Appoggiai i gomiti sul tavolo e mi sporsi in avanti, indicandolo con l’indice in tono accusatorio.
 
«L’hai letta. Questo è barare».
 
«Affatto. Si dice “approfittare dell’occasione”. Sarei uno sciocco se non lo facessi».
 
Rimasi immobile e infine non riuscii più a trattenermi: scoppiai a ridere e presto dovetti appoggiarmi allo schienale della sedia, portandomi una mano all’addome. Probabilmente avevo ecceduto con il vino.
 
Holmes sollevò un sopracciglio e mi osservò in silenzio finché non riuscii a darmi un certo contegno, riprendendo a respirare a fatica.
 
«Non vedo cosa vi sia di tanto divertente, Watson».
 
Gli sorrisi e scossi leggermente il capo, cercando i suoi occhi sempre vigili.
 
«C’è che sei un baro, Holmes».
 
«Le accuse di un uomo piccato e semi ubriaco non mi sfiorano nemmeno».
 
«Un furfante di infima categoria», continuai divertito, nuovamente proteso verso di lui.
 
Si sporse in avanti, un mezzo sorriso sulle labbra che dischiuse appena per lasciar scivolare via un sibilo.
 
«Dubito che tu te ne sia reso conto unicamente in questo istante».
 
Un brivido partì da in fondo alla schiena per diramarsi presso la nuca quando la sua voce, resa roca dalla bassezza del tono, mi arrivò alle orecchie.

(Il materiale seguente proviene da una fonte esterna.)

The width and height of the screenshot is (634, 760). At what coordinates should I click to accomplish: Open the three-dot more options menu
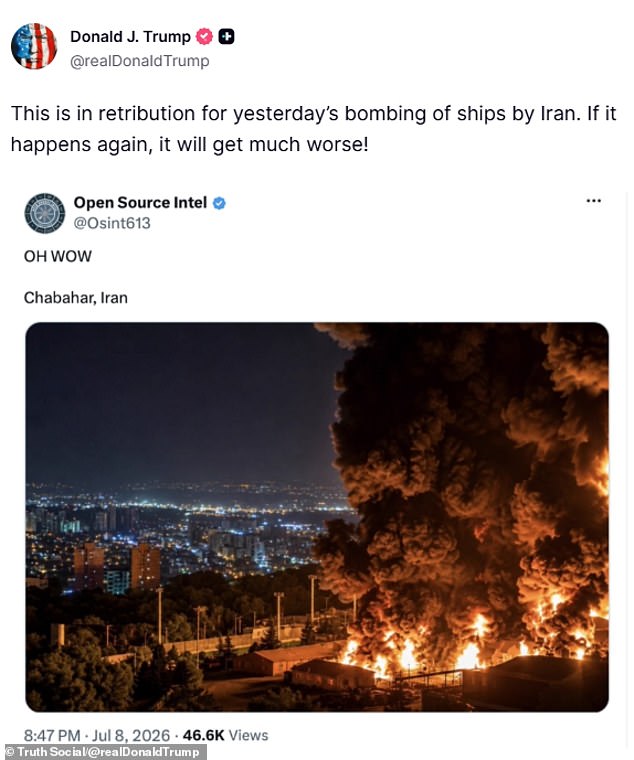(x=594, y=201)
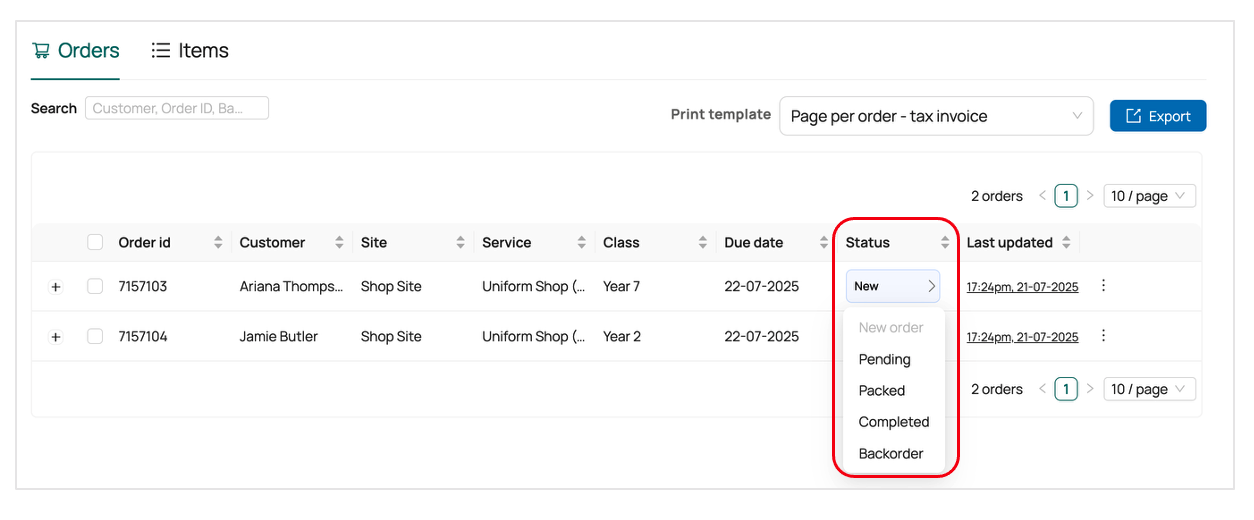1254x520 pixels.
Task: Tick the checkbox for order 7157103
Action: (95, 286)
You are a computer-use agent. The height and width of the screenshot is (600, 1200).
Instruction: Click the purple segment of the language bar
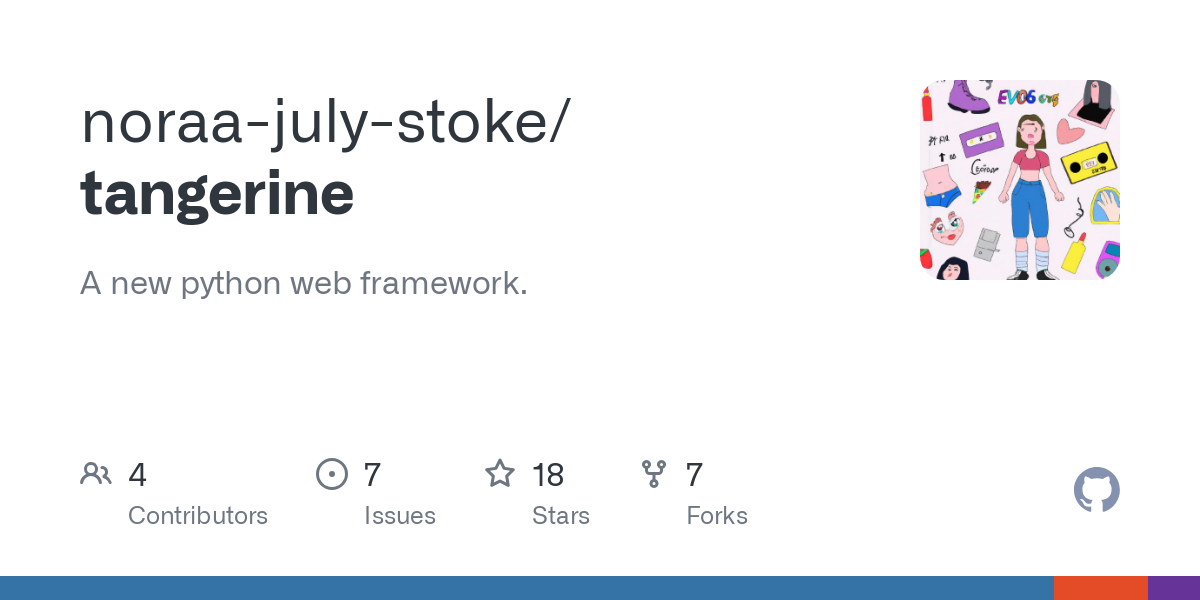1174,588
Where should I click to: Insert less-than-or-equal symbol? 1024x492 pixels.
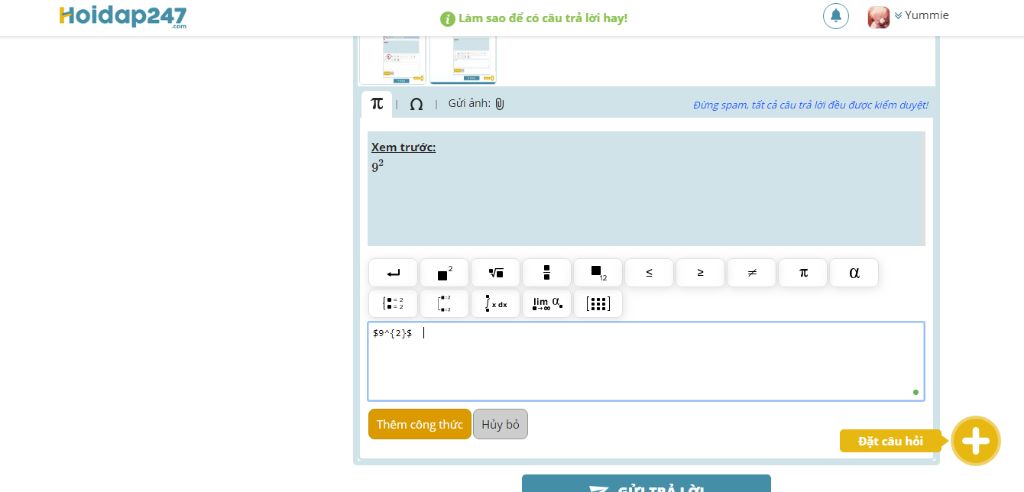click(x=649, y=273)
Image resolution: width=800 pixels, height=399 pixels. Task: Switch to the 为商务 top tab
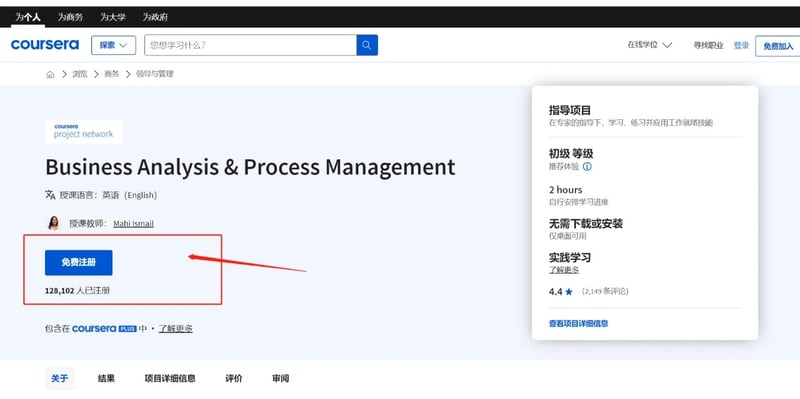tap(70, 17)

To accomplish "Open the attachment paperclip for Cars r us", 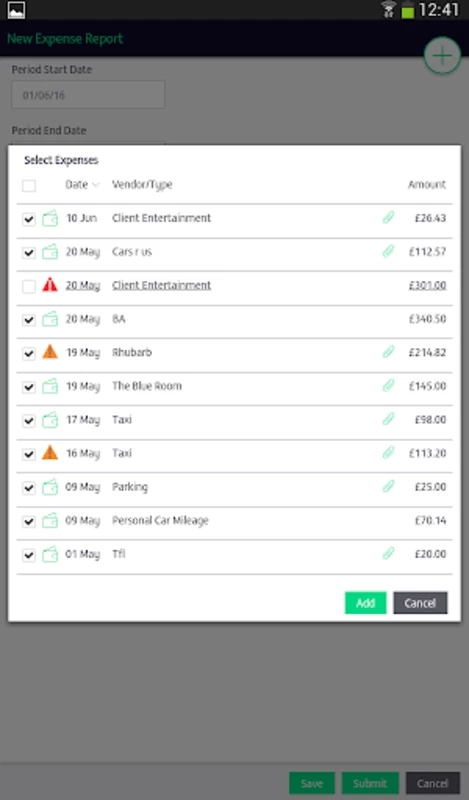I will pos(388,251).
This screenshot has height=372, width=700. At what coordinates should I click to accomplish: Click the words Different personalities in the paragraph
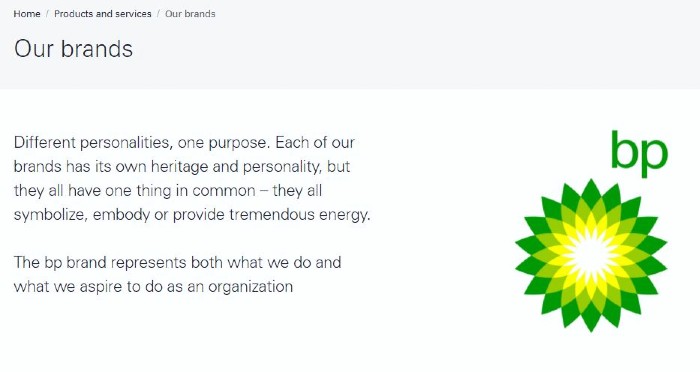click(92, 142)

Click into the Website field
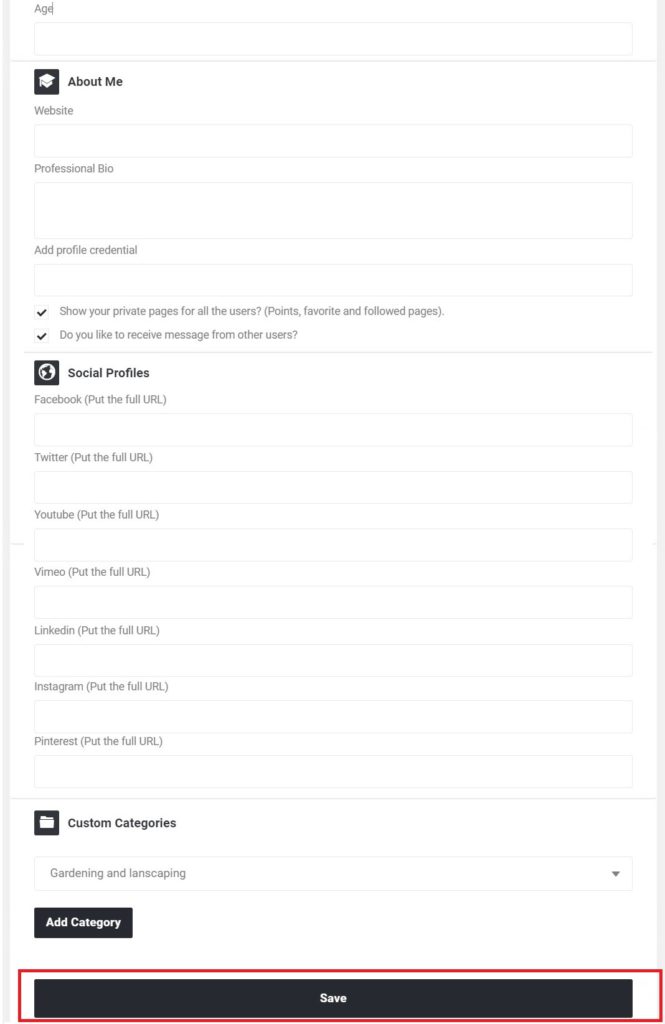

E – Buon Dio – non oso immaginare quanto in quel momento la mia espressione fosse sconveniente.
 
Mi riscossi imbarazzato, volgendo lo sguardo verso il piatto ancora pieno e riprendendo in mano la forchetta mente mi schiarivo la voce.
 
Miss Morstan, la mia paziente, era una giovane di indubbia bellezza, ma nonostante ciò la cartella era finita per errore insieme ad altre scartoffie e l’avevo lasciata in bella vista per ricordarmi di riportarla al più presto in ambulatorio.

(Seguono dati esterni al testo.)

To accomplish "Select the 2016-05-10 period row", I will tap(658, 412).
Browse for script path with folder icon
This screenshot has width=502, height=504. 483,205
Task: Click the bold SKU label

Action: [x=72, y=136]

Ritenni che Holmes avesse voluto unicamente stuzzicarmi e ciò mi spinse definitivamente a concentrarmi sul mio piatto, sicuro che stesse mostrando un ghigno vittorioso nella mia direzione. Non alzai gli occhi per confermare il mio sospetto.
 
«Mr. Holmes!»
 
Ci volgemmo entrambi verso il giovane che si stava dirigendo verso di noi e mi sorpresi nel riconoscere il volto di Hopkins, uno degli uomini per cui Holmes prevedeva una brillante carriera nel campo.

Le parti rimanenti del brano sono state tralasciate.